When cross owned insurance policies are Glorious


In business succession arrangements, cross owned insurance policies are rarely, if ever, utilised. Avoiding the use of cross owned policies is driven by a range of commercial reasons and the fact that invariably adverse tax consequences are unnecessarily triggered as the desired commercial outcomes can normally be achieved utilising self owned policies that almost always deliver favourable tax outcomes.

One scenario where cross owned insurance arrangements historically provided significant potential benefit however related to where a self-managed superannuation fund (SMSF) borrows funds via an instalment trust arrangement to acquire an asset which forms a substantial part of the total value of the fund.

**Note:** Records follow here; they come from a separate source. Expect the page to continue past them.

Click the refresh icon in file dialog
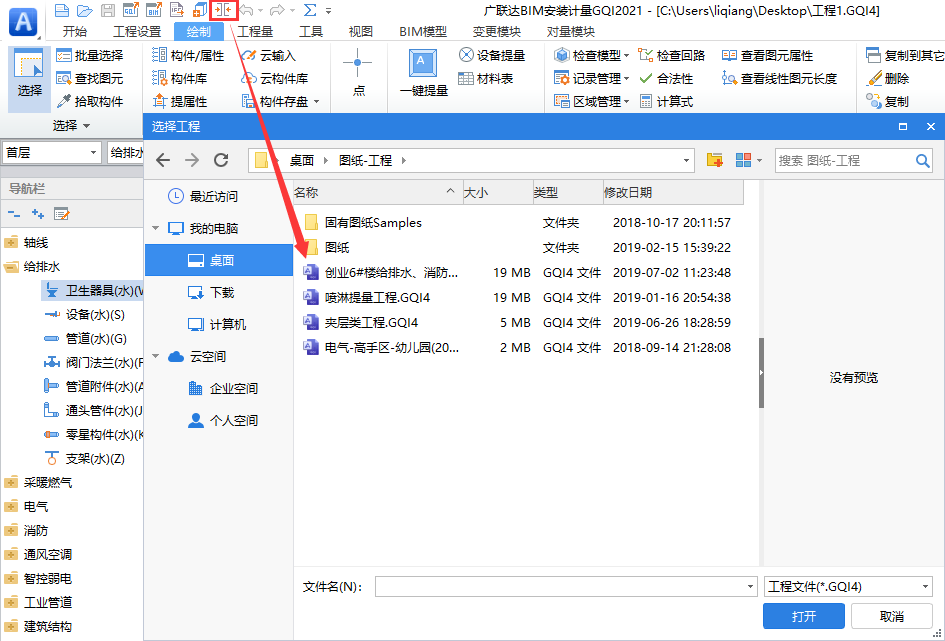This screenshot has height=641, width=945. point(222,160)
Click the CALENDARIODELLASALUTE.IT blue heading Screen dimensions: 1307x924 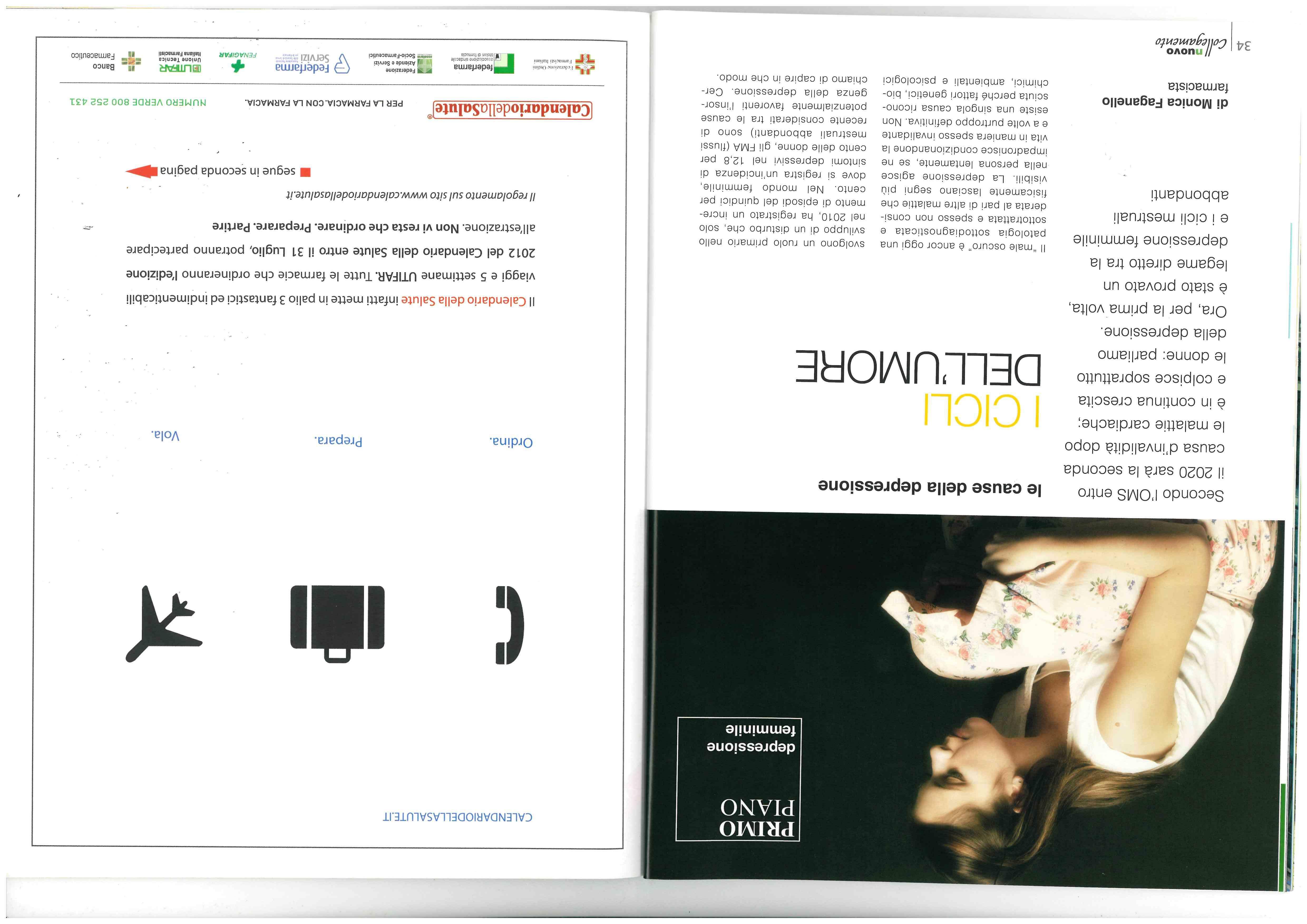click(458, 817)

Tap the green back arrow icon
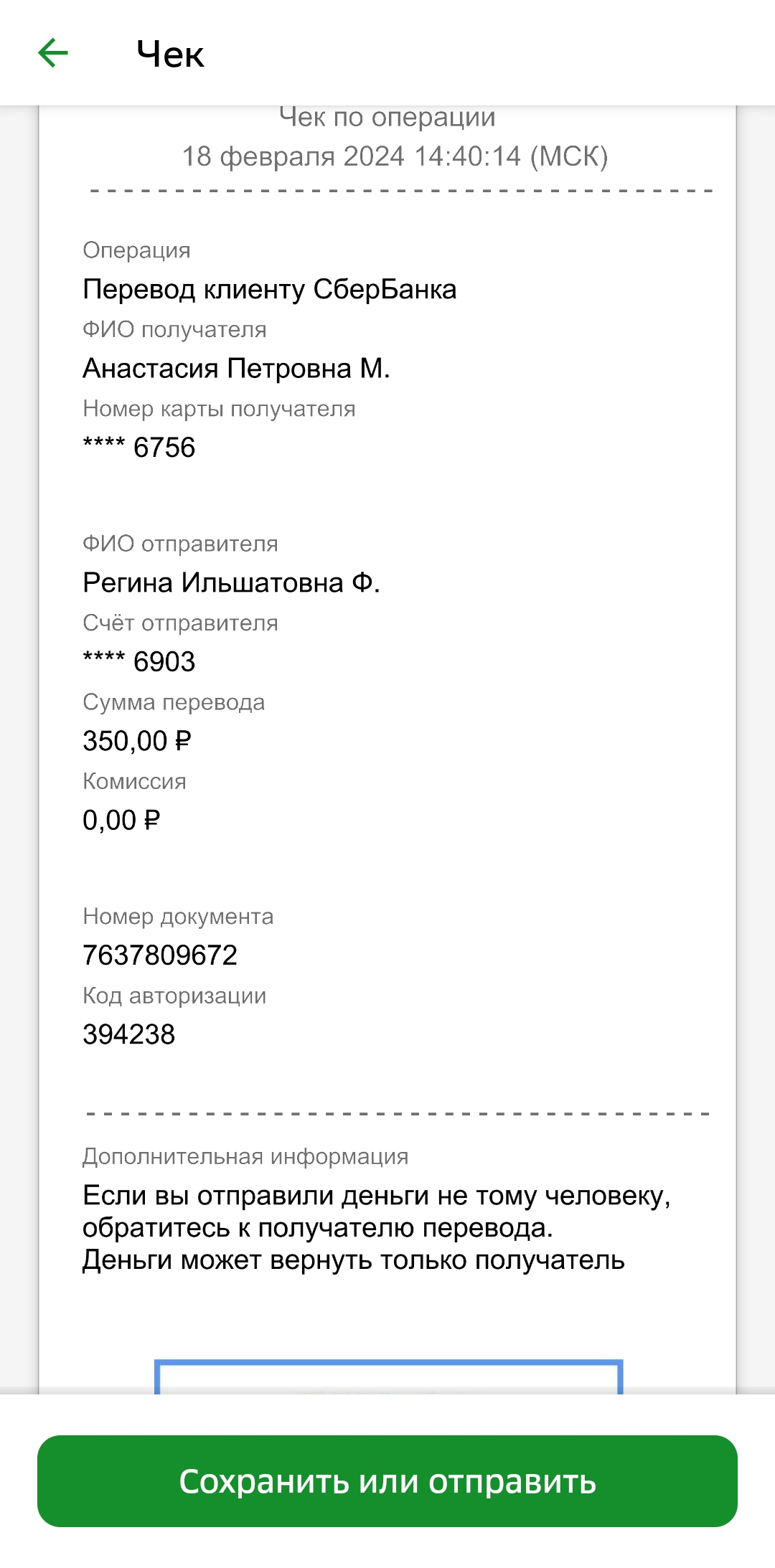coord(53,53)
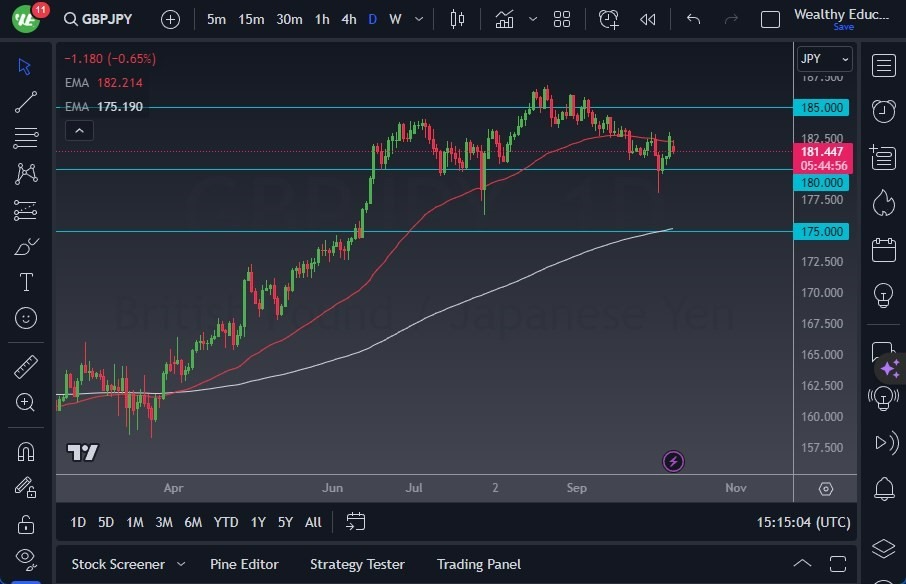Open the Watchlist panel
The width and height of the screenshot is (906, 584).
point(884,65)
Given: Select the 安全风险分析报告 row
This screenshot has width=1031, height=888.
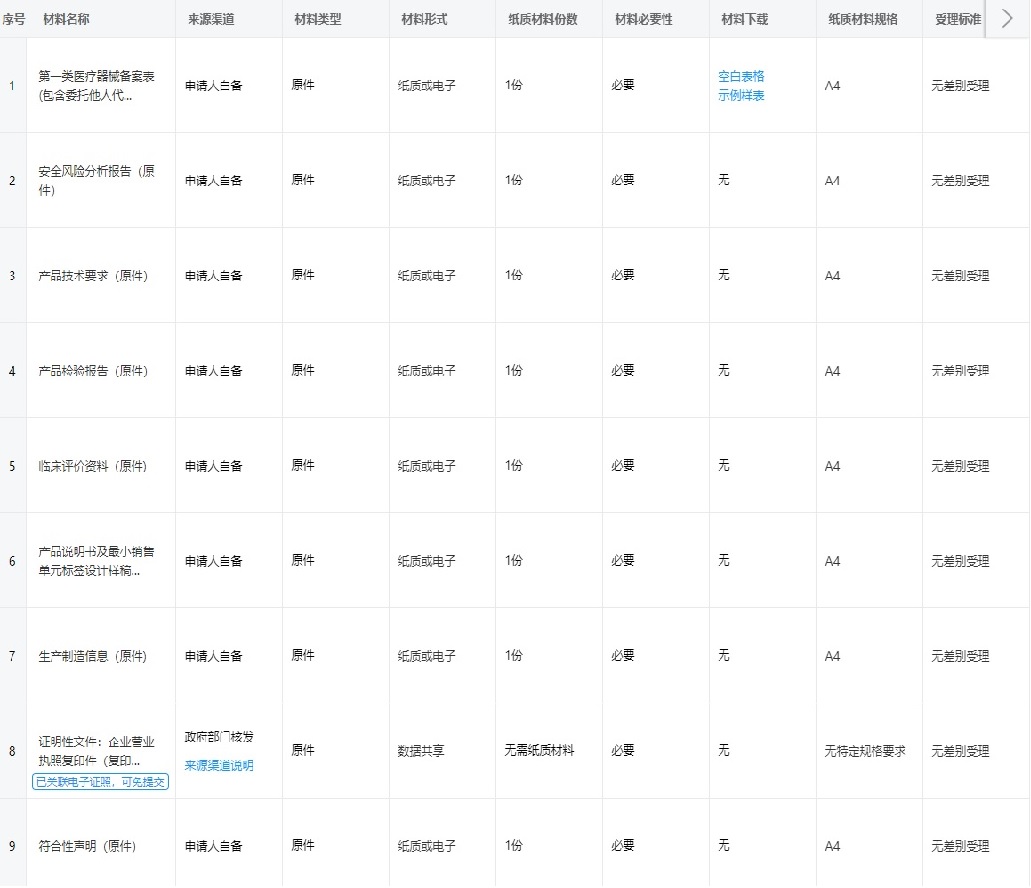Looking at the screenshot, I should point(400,180).
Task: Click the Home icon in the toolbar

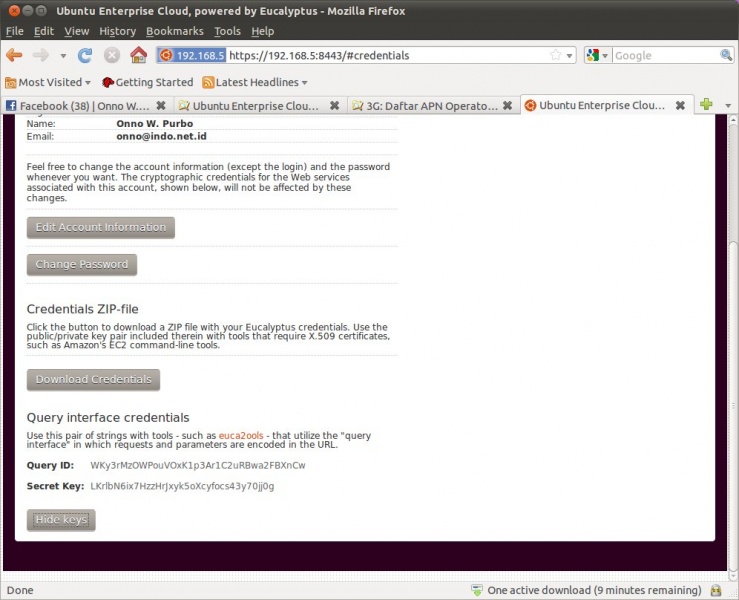Action: tap(138, 55)
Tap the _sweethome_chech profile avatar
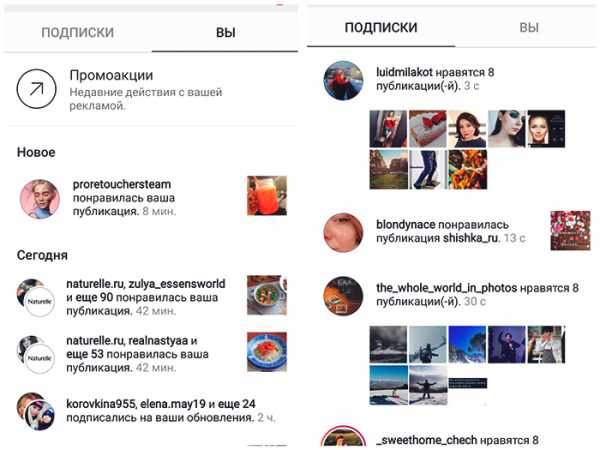This screenshot has width=600, height=450. point(343,437)
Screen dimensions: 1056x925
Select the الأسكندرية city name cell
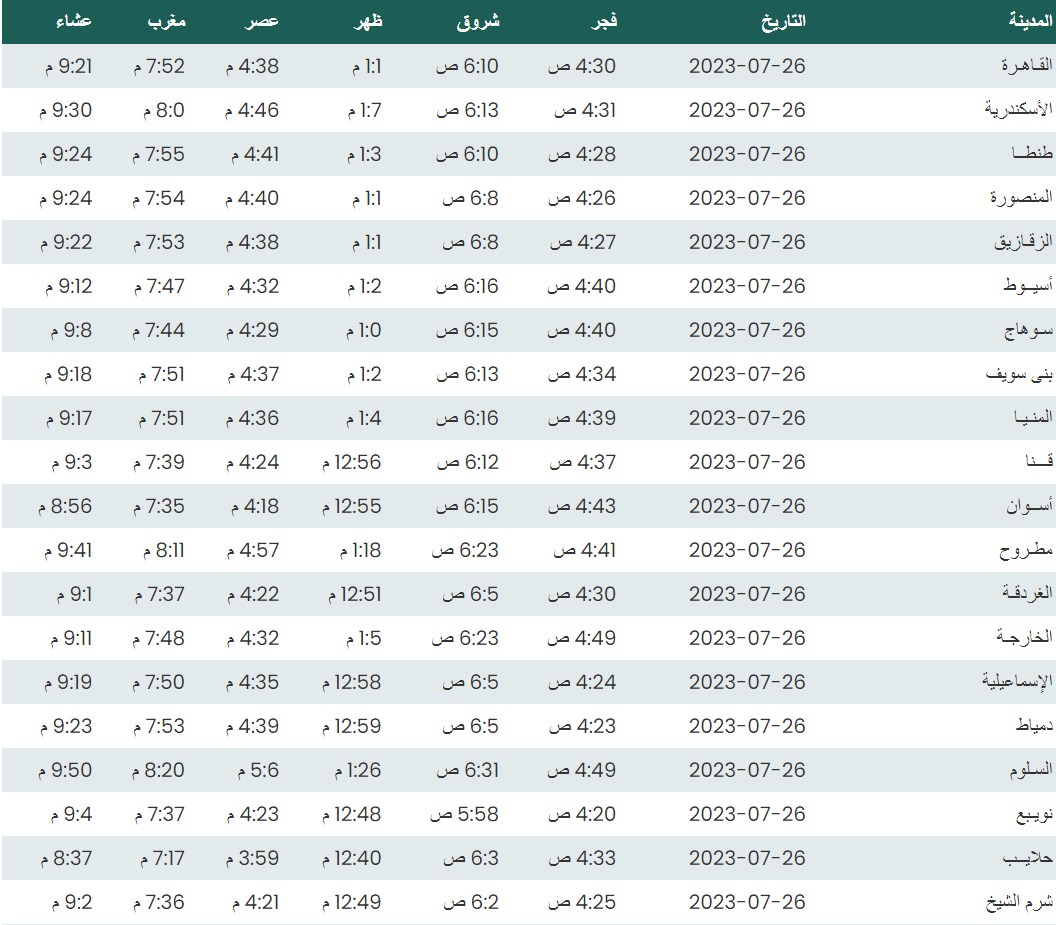[x=1019, y=110]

An example of how this approach (which was given in principle support by the Tax Office historically) worked is as follows:
  1. The SMSF establishes an instalment trust and borrows funds from a third party to acquire an asset.
  2. The (say) only two members of an SMSF are concerned that on the death of one of them, the ability to pay out the member’s entitlement may be impossible to achieve without selling the underlying asset (i.e. neither member’s account balance is large enough to represent the entire value of the acquired asset).
  3. If the members took out self-owned insurance policies, this would obviously not assist, given that the exiting member would effectively be entitled to an even greater share of the total assets of the fund.
  4. In contrast, if permissible under the trust deed for the SMSF, if cross owned policies were implemented, then the remaining member’s balance would be the one that increases and the cash from the insurance policy could be used to pay the death benefit, while the continuing member would effectively have their member balance represented entirely by the asset originally acquired via the instalment trust.
Despite the above, since 1 July 2014, the view of the Tax Office has been that the superannuation rules do not allow SMSFs to provide insurance for a member, unless the insured event is consistent with one of the following conditions of release:
  1. death;
  2. terminal medical condition;
  3. permanent incapacity; and
  4. temporary incapacity.
The Explanatory Memorandum associated with the amended rules made it clear that the proceeds of an insurance policy must be released to the member who is the insured under the policy.

This means that cross-insurance arrangements where the proceeds of an insurance policy are paid to someone other than the insured under the policy are not permitted. 

** for the trainspotters, the title today is riffed from the Breeders song ‘Glorious’.